Audrey and Tim’s rock-paper-scissors foolishness to decide whether to play Solider Girl or Hold Me Now (extra encore songs!) only to have Tim keep putting out one finger and saying it was “dynamite” and blew up rock. Audrey won, they played Solider Girl, and then Tim just decided to play Hold Me Now anyway.
Regret: Totally thought of shouting out FIVE YEARS (and coordinating the shout with Nick) after it was far too late. Sigh.
Walking around outside Canes when we got there early and seeing (I don’t know names) the violinist playing outside, and later on seeing her play inside on the stage a little bit solo about an hour before the show. Also saw Mr. Trombone playing outside. Walked up to Audrey and, I think, Apotsala while they were smoking cigarettes outside and said, “Audrey?” as if she was a friend I knew in high school and her totally befuddled reaction to such a botched attempt to say hello. Saw quite a few other members walking the beach and stuff.

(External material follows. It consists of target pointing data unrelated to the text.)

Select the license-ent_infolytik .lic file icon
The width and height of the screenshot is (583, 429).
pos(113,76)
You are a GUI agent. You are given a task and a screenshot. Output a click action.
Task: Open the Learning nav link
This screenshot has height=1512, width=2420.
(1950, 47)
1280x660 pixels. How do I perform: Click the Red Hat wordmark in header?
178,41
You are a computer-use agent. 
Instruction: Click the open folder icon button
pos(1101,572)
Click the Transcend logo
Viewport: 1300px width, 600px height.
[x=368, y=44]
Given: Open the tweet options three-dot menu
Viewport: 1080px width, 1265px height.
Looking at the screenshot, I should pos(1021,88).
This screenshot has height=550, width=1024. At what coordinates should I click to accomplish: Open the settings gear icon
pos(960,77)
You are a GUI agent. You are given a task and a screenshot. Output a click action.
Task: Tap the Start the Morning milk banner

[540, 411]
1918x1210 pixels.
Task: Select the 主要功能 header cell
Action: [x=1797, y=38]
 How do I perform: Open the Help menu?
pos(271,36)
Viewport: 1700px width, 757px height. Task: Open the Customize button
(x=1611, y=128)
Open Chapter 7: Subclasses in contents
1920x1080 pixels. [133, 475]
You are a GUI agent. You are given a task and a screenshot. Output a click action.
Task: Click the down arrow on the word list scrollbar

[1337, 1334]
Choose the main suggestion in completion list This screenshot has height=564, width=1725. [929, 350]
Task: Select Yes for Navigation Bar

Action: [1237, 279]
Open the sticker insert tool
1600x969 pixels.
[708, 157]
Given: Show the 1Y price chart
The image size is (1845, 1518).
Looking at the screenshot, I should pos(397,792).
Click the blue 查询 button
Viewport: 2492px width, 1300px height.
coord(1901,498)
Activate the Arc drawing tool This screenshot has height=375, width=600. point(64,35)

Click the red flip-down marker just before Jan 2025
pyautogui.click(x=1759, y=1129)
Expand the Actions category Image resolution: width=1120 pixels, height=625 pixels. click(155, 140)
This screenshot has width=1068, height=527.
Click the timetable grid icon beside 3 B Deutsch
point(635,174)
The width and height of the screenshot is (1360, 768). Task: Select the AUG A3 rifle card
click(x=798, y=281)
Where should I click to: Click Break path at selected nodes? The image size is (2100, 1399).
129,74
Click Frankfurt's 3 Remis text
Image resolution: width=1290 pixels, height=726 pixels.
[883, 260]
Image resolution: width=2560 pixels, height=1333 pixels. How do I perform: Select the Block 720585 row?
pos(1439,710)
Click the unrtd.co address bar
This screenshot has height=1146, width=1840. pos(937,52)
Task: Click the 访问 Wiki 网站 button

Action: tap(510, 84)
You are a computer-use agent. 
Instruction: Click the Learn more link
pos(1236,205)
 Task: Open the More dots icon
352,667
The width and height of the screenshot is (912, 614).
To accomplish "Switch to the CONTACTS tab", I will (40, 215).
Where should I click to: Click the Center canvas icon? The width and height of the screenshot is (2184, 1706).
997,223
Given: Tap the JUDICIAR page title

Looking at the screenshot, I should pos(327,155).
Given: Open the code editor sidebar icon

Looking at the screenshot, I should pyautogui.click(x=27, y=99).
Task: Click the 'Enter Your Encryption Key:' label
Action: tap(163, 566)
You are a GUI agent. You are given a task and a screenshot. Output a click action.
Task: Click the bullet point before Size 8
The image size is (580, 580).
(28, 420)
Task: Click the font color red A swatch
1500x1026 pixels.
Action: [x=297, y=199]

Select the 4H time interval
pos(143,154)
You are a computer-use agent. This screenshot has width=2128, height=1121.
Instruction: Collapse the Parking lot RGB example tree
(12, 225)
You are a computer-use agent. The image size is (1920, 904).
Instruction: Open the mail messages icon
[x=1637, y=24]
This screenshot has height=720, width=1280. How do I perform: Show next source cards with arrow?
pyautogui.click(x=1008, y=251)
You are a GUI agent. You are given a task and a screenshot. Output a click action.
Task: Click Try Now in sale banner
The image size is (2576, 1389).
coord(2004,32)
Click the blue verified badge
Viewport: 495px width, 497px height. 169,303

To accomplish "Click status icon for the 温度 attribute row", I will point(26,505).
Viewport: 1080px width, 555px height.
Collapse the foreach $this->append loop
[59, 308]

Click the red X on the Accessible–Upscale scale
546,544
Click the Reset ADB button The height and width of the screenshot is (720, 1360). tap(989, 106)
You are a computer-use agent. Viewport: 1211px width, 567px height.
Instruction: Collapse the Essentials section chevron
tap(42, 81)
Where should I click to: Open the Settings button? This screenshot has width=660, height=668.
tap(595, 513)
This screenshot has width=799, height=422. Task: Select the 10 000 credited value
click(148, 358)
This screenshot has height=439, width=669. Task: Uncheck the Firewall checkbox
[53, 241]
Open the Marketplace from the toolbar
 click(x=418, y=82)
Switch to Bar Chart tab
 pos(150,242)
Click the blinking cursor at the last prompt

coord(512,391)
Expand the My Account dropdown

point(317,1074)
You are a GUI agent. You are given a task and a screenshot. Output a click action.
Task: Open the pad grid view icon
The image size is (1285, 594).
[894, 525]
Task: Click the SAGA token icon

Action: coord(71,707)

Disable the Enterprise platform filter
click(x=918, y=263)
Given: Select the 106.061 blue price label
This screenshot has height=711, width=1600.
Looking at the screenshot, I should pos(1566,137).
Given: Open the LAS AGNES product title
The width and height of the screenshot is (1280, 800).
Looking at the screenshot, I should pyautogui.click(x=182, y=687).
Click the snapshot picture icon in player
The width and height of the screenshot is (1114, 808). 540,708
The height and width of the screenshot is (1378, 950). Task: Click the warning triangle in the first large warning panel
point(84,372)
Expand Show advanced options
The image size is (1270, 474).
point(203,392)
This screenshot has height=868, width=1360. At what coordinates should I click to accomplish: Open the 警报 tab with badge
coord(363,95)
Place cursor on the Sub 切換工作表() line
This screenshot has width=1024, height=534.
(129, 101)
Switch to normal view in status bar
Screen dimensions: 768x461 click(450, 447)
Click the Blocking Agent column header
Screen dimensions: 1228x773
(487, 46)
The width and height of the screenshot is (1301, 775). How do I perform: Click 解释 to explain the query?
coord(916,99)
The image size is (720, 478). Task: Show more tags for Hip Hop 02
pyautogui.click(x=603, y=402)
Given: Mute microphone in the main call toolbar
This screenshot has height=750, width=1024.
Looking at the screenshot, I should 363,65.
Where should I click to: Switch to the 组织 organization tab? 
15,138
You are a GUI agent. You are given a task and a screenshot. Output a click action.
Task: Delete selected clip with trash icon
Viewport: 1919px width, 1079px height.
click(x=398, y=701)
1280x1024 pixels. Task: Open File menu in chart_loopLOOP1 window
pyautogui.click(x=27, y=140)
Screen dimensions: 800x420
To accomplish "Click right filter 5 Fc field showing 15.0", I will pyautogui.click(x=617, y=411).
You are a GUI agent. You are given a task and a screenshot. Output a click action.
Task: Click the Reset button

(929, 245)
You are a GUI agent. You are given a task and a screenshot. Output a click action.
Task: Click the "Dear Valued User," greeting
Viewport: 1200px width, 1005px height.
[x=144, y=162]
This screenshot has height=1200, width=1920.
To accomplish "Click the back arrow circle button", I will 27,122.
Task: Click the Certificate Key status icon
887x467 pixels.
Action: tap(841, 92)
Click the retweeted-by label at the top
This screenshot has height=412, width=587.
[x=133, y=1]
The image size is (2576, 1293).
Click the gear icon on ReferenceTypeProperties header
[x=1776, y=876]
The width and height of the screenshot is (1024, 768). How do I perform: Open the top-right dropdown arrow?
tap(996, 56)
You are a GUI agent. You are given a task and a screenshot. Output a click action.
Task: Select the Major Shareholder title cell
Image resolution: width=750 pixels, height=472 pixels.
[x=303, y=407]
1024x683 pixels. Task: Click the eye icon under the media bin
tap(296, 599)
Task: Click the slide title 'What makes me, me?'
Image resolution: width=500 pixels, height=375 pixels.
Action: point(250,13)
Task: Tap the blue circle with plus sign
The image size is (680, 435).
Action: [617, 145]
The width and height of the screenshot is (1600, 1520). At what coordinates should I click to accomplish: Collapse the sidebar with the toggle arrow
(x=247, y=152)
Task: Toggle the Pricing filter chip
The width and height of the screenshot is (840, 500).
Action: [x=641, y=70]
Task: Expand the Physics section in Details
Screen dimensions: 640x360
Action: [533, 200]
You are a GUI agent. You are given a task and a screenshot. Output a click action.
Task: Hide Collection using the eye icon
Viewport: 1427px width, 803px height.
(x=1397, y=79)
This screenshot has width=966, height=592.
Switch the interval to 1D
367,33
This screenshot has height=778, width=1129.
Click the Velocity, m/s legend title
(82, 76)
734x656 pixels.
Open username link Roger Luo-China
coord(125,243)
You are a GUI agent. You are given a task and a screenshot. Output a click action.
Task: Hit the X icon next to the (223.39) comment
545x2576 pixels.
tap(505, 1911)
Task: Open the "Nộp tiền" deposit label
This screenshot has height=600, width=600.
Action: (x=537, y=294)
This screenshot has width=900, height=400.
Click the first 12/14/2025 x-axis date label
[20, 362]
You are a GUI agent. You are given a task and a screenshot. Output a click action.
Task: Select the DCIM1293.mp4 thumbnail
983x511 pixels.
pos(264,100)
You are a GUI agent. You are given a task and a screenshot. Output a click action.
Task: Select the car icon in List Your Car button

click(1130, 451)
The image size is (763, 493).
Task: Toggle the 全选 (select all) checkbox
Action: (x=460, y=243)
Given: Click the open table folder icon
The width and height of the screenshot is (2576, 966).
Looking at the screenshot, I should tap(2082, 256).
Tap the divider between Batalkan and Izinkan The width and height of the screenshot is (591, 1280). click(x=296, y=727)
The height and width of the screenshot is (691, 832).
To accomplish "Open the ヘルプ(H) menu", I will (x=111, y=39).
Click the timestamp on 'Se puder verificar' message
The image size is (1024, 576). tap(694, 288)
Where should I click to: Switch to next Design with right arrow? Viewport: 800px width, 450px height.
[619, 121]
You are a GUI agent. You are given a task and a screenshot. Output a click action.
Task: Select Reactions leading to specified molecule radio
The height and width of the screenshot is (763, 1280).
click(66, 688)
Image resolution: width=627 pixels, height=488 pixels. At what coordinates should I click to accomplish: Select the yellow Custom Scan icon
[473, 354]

The food at Canes was overpriced and totally not worth it. My crabmeat melt wasn’t bad but it wasn’t $12 worth of tasty, I’ll say that much. Quality nutritional food is not to be found at every corner, that’s why it is why it is hard to maintain a healthy weight.
Magellan said hello to me early on, then came up to me after the show. I saw a lot of faces I recognized from the LA show, but I am not much of a social butterfly so I didn’t really know anyone.
A random guy I didn’t know came up to me after the show and Hi-fived me. He said, “You know, I haven’t had anyone turn down a high five this entire time. That never happens! I think that says something about the power of the show!”
For some reason I can’t remember the encore chant (raise our voices, I know that part), but I felt occasionally like Nick and I were carrying it on my own. Each time a band member would leave the stage the audience would stop singing, which was at it’s worst when Ricky left the stage.
Tim calling out to people leaving during King, saying, “If you’re leaving, you’re totally fucked up,” and then during the climax of the song, saying, “Those people left fucked up.” Or maybe he said “…were fucked.” One of the two.
The general feeling of the audience, especially during Lithium, was incredible. Simply incredible.